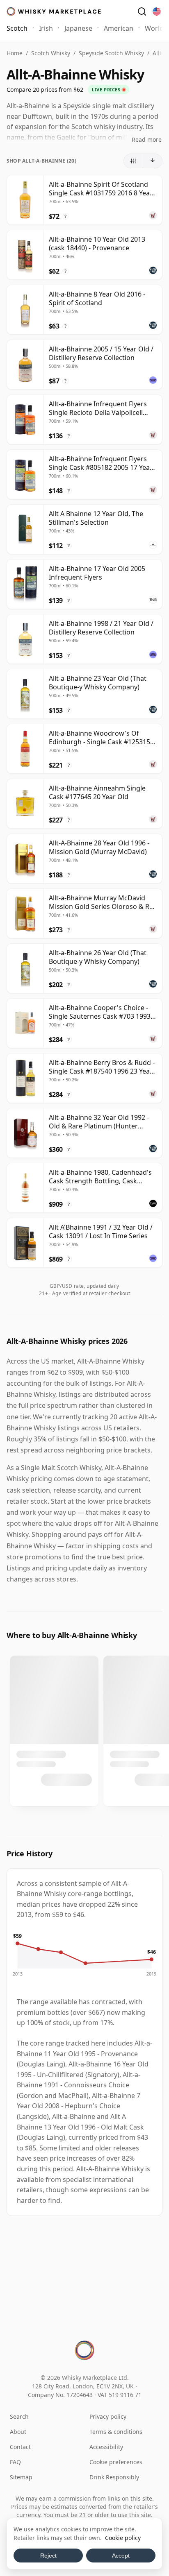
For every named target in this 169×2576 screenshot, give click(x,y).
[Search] (141, 11)
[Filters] (133, 161)
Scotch (17, 28)
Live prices (106, 89)
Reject (48, 2555)
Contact (20, 2447)
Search (19, 2416)
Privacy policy (107, 2416)
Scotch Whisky (50, 53)
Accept (121, 2555)
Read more (147, 139)
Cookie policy (123, 2538)
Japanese (78, 28)
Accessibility (106, 2447)
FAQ (15, 2462)
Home (15, 53)
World (154, 28)
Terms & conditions (115, 2432)
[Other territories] (156, 11)
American (118, 28)
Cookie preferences (115, 2462)
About (18, 2432)
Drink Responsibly (114, 2477)
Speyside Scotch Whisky (111, 53)
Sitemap (21, 2477)
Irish (46, 28)
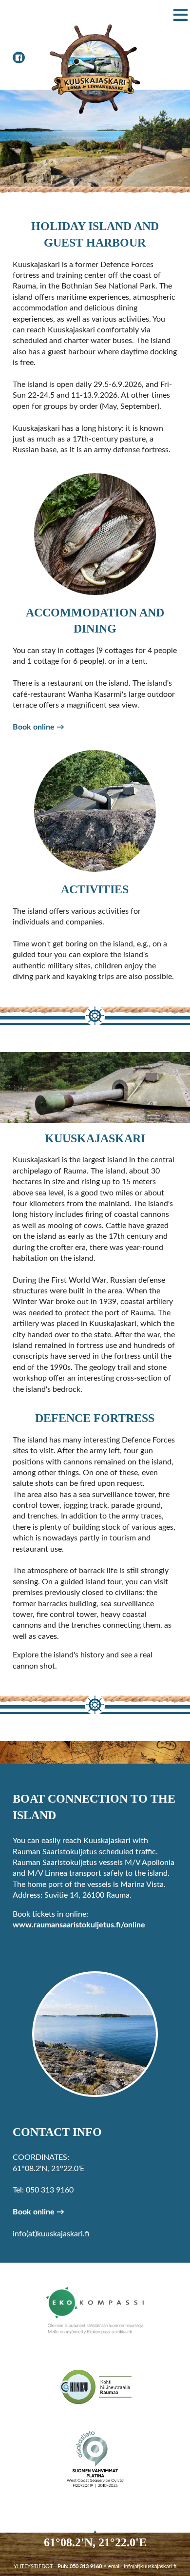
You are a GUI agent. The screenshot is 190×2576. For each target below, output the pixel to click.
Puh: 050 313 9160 (79, 2566)
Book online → (38, 727)
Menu (178, 14)
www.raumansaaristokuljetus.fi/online (79, 1925)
※ ※ ※
> [GOAL OF THE EXERCISE]:
The copy should hold, exactly, the lines from the one containing "Search (19, 2416)" to the final line of the listing above, with both ends present and no pictures.

> [WRITTEN RESPONSE]:
Search (19, 2416)
Privacy policy (107, 2416)
Scotch Whisky (50, 53)
Accept (121, 2555)
Read more (147, 139)
Cookie policy (123, 2538)
Japanese (78, 28)
Accessibility (106, 2447)
FAQ (15, 2462)
Home (15, 53)
World (154, 28)
Terms & conditions (115, 2432)
[Other territories] (156, 11)
American (118, 28)
Cookie preferences (115, 2462)
About (18, 2432)
Drink Responsibly (114, 2477)
Speyside Scotch Whisky (111, 53)
Sitemap (21, 2477)
Irish (46, 28)
You are a GUI agent. The screenshot is 190×2576. For each target below, output the pixel to click.
Puh: 050 313 9160 (79, 2566)
Book online → (38, 727)
Menu (178, 14)
www.raumansaaristokuljetus.fi/online (79, 1925)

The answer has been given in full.